Your assignment → The material beneath this line should be printed exactly, with its pictures omitted.

Extracted records →

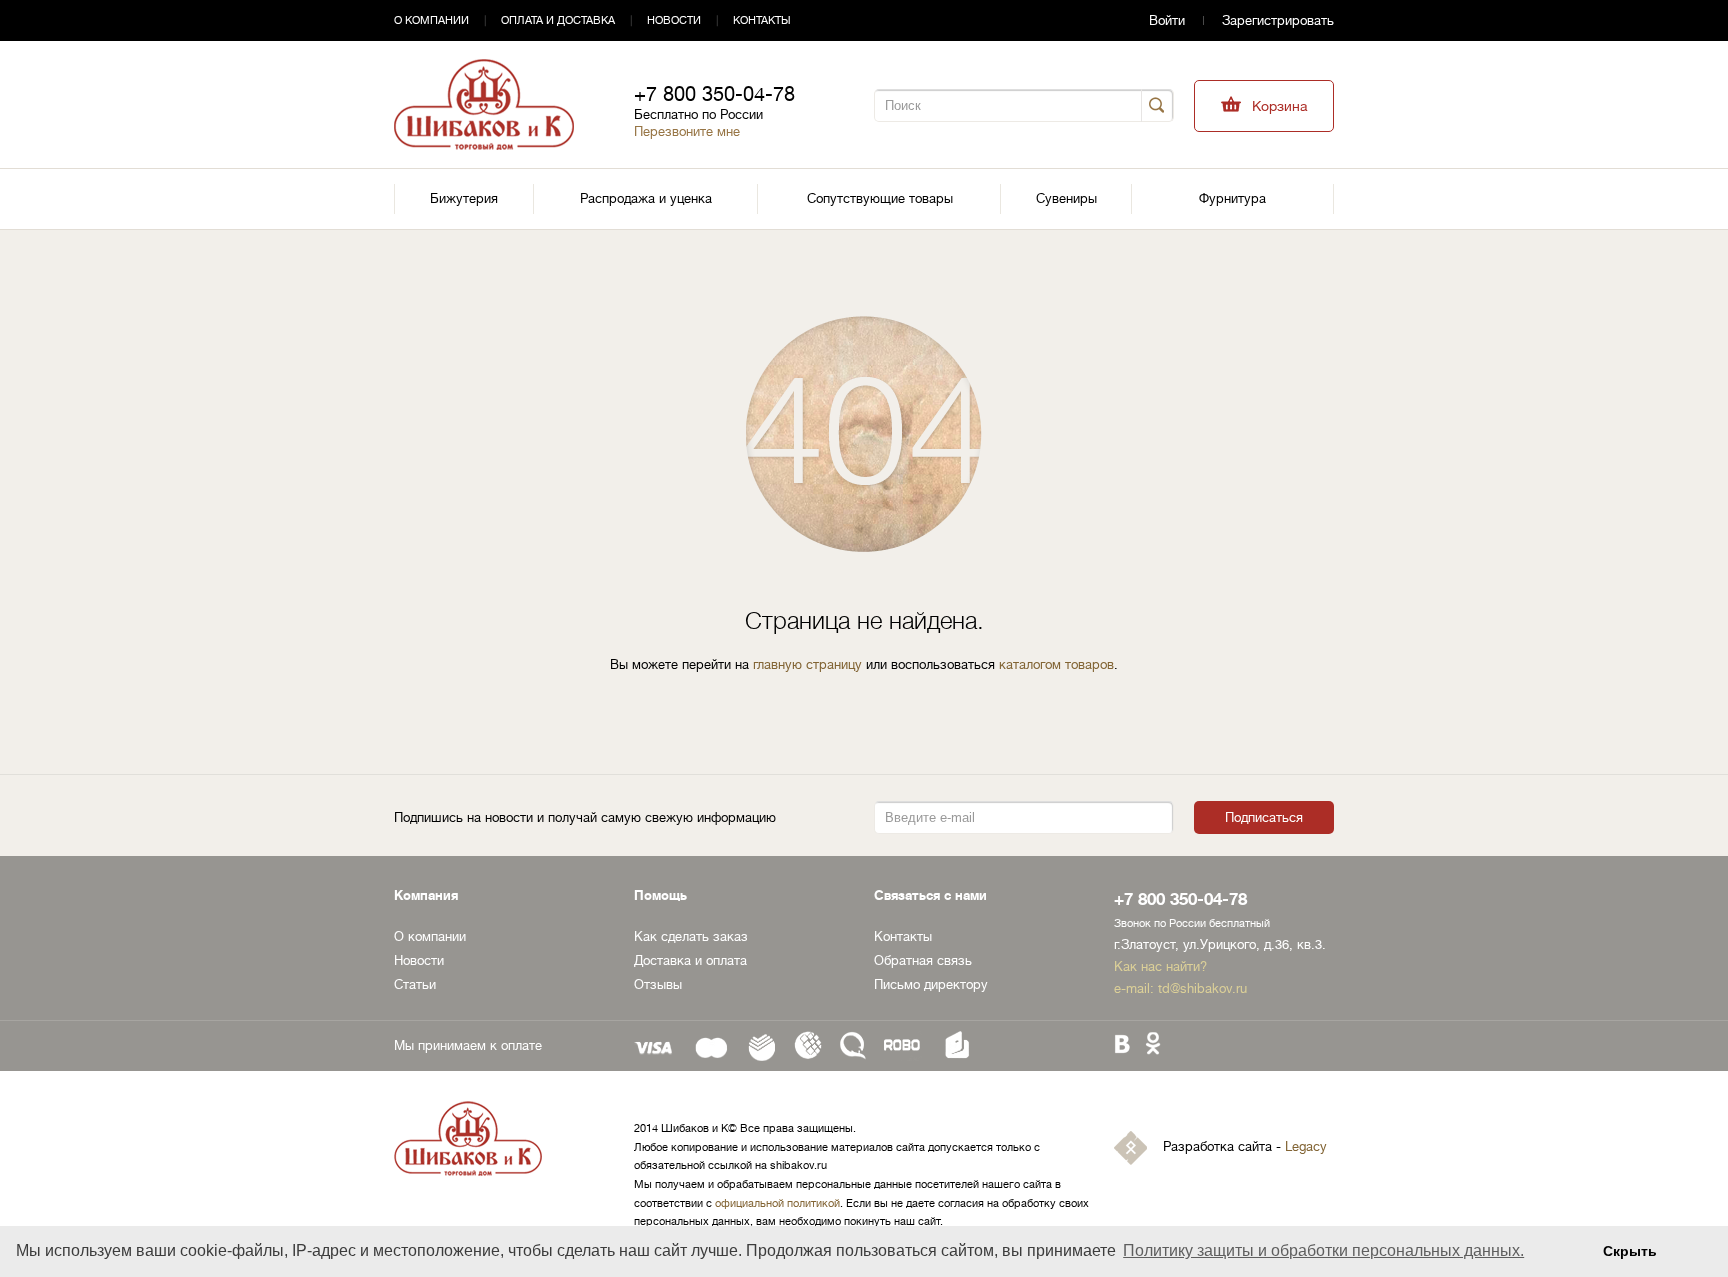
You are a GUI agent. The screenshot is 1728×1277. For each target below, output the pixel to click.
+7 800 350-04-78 (714, 94)
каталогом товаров (1056, 664)
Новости (674, 20)
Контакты (762, 20)
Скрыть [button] (1630, 1251)
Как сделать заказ (691, 936)
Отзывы (658, 984)
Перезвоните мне (687, 131)
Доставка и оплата (690, 960)
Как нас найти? (1160, 966)
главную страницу (807, 664)
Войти (1167, 20)
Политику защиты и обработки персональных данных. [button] (1323, 1250)
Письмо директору (931, 984)
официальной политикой (777, 1203)
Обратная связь (923, 960)
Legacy (1306, 1147)
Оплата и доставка (558, 20)
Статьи (415, 984)
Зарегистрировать (1278, 20)
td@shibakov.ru (1202, 988)
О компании (431, 20)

Exercise response →
You are a GUI agent. The screenshot is 1728×1277. For each target below, output the pixel to click.
+7 800 350-04-78 (714, 94)
каталогом товаров (1056, 664)
Новости (674, 20)
Контакты (762, 20)
Скрыть [button] (1630, 1251)
Как сделать заказ (691, 936)
Отзывы (658, 984)
Перезвоните мне (687, 131)
Доставка и оплата (690, 960)
Как нас найти? (1160, 966)
главную страницу (807, 664)
Войти (1167, 20)
Политику защиты и обработки персональных данных. [button] (1323, 1250)
Письмо директору (931, 984)
официальной политикой (777, 1203)
Обратная связь (923, 960)
Legacy (1306, 1147)
Оплата и доставка (558, 20)
Статьи (415, 984)
Зарегистрировать (1278, 20)
td@shibakov.ru (1202, 988)
О компании (431, 20)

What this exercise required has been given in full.